Accepted 16th October, 2019.


Previous considerations of health effects attributable to air pollution exposure have been extensively assessed. Current study focused on reviewing the literature to determine association between prolonged dust outbreaks and respiratory dysfunction, independent of other risk factors as smoking habit, mining industry or in any other dusty occupation with a group of local controls who were not exposed. Frequent long-term dust exposure produced by global warming, climate changes, desertification, and other environmental factors, and its respiratory health effects correlated with the duration and number of dust storm days, composition of dusts whether heavy metals and microorganisms in atmospheric dust, particulate air pollution, accumulation of atmospheric dust in soil and water, precipitation, wind velocity, temperature, and geography region is discussed.  Longitudinal studies are needed to investigate on human clearance rates, physical and chemical properties, biological toxicity, distribution and adverse effects of dust on lung, and changes of lung function.
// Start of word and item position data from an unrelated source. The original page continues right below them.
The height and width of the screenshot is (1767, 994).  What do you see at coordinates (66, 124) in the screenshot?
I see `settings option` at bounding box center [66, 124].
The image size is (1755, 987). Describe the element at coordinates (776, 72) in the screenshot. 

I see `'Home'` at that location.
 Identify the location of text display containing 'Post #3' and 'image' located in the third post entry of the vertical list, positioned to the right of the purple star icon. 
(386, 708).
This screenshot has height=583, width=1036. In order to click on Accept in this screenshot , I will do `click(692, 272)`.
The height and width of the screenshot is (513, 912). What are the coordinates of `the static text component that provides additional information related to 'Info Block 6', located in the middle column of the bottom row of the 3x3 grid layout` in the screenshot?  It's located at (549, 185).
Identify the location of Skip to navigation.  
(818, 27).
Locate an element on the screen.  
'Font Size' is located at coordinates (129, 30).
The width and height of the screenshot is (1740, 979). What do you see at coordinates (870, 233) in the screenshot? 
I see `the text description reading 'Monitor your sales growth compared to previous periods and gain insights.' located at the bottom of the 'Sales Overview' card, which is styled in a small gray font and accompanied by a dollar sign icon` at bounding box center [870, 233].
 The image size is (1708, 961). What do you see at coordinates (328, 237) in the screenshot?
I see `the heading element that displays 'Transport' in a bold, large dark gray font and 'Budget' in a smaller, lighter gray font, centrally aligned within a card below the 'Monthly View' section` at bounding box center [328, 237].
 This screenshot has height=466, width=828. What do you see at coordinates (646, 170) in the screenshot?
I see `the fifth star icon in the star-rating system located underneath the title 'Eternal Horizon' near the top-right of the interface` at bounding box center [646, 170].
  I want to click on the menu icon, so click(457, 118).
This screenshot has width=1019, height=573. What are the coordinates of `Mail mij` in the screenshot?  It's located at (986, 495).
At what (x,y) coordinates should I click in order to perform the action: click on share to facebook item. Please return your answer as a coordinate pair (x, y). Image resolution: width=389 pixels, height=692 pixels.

In addition to continuous monitoring, public health interventions and preventing the mechanism of generation process of air pollution locally according to its cause, we need to set design regional public health agencies to research on chemical constituents, its metrics, deposition fractions of inhaled dusts, as well as degree of pollution and implementing strategies for environmental protection measures to control them. In this review, the results of different epidemiological and toxicological studies on regional air quality are summarized. Understanding the geographic variations of air pollution and their intervention modeling would enable us to construct national and global methods strategies for improving pollution control and reducing burden of pulmonary disease.  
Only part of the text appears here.